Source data
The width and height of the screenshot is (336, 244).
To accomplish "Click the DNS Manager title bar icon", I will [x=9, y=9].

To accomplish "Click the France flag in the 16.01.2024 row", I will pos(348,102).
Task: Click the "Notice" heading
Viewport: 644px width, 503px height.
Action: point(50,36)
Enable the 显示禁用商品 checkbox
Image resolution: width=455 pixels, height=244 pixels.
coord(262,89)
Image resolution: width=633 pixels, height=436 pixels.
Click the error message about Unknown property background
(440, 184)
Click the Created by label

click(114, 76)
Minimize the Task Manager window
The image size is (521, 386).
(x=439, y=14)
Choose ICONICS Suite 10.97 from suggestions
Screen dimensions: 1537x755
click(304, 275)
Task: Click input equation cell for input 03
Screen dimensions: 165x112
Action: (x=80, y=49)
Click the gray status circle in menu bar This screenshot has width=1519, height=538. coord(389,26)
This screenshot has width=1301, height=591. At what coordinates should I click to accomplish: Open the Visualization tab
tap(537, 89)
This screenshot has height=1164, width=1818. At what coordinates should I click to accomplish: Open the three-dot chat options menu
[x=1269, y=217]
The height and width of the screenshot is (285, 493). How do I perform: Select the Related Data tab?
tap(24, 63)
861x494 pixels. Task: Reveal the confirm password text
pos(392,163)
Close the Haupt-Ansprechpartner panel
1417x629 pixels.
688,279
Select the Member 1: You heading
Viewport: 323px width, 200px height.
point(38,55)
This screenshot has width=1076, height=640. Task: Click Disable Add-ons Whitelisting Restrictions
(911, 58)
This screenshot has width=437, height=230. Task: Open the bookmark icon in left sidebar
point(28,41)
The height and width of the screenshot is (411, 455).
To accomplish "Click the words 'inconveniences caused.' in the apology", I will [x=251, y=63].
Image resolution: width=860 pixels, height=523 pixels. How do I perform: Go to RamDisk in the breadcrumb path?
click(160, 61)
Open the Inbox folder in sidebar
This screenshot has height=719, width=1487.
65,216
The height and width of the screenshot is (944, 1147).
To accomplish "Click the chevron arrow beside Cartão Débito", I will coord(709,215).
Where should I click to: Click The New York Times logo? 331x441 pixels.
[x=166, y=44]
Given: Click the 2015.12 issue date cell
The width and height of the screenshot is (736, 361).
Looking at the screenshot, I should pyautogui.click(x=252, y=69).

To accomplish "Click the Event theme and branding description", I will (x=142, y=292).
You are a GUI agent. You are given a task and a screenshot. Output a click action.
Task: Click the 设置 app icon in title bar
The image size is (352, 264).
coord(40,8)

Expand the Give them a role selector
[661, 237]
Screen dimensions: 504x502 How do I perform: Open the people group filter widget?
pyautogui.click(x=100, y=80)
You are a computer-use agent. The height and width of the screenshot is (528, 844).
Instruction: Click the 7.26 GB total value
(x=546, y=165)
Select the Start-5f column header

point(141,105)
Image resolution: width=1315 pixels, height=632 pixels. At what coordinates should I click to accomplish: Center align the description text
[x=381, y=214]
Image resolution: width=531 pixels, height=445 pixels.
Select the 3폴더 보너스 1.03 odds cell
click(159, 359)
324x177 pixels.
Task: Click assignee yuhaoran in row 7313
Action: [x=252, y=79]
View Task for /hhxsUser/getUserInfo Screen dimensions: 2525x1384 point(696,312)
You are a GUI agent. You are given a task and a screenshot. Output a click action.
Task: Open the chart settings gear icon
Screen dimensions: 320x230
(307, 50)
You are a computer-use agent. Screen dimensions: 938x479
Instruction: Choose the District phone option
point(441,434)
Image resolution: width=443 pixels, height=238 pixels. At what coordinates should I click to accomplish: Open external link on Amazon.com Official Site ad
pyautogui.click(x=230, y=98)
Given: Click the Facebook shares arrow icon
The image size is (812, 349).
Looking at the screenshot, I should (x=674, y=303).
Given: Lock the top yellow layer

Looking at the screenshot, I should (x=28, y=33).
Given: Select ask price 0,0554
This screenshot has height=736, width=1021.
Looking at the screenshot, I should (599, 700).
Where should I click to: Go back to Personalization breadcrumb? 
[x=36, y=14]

* YOUR INSTRUCTIONS: Write out the material unchanged, from the line containing "Given: Lock the top yellow layer" through the last line of the material, including both ends.

* ANSWER TO THIS TASK:
Given: Lock the top yellow layer

Looking at the screenshot, I should (x=28, y=33).
Given: Select ask price 0,0554
This screenshot has height=736, width=1021.
Looking at the screenshot, I should (599, 700).
Where should I click to: Go back to Personalization breadcrumb? 
[x=36, y=14]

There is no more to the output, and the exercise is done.